[Start of Attachment]

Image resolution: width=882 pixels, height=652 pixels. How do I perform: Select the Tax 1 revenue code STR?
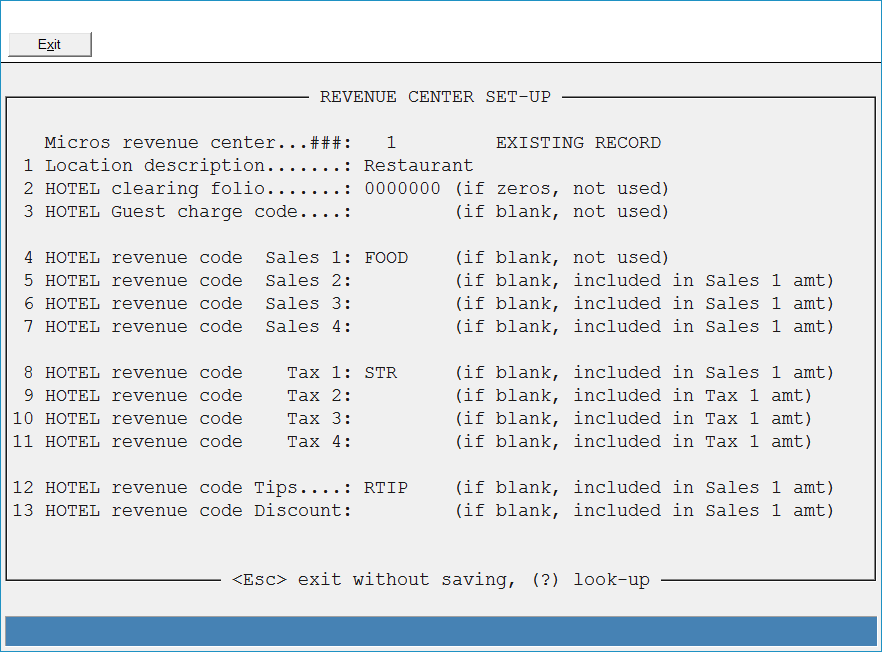tap(381, 373)
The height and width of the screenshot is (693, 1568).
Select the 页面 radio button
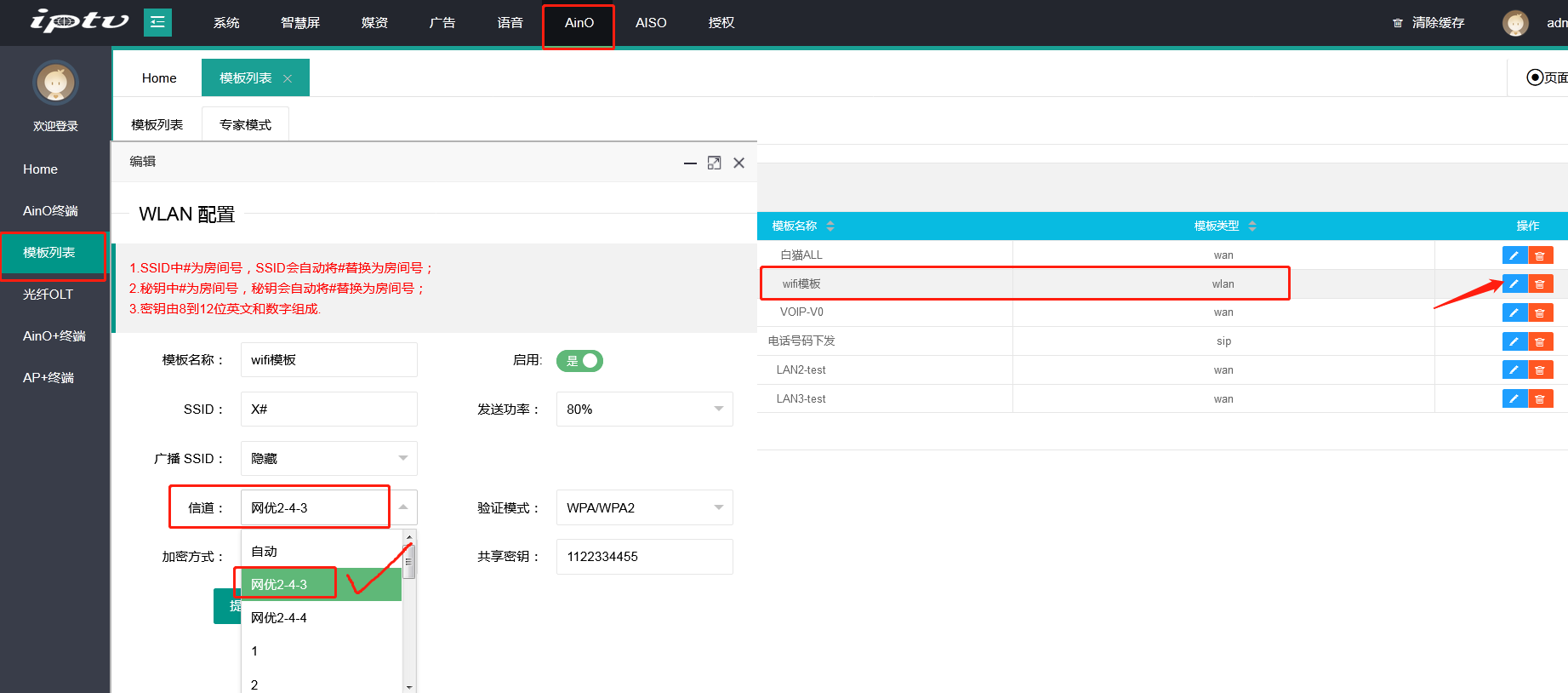click(x=1535, y=77)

[End of Attachment]

What the exercise asks - Retype the data exactly; images stay out.

Output of the task -
Image resolution: width=882 pixels, height=652 pixels. How do I perform: Select the Tax 1 revenue code STR?
tap(381, 373)
The height and width of the screenshot is (693, 1568).
Select the 页面 radio button
click(x=1535, y=77)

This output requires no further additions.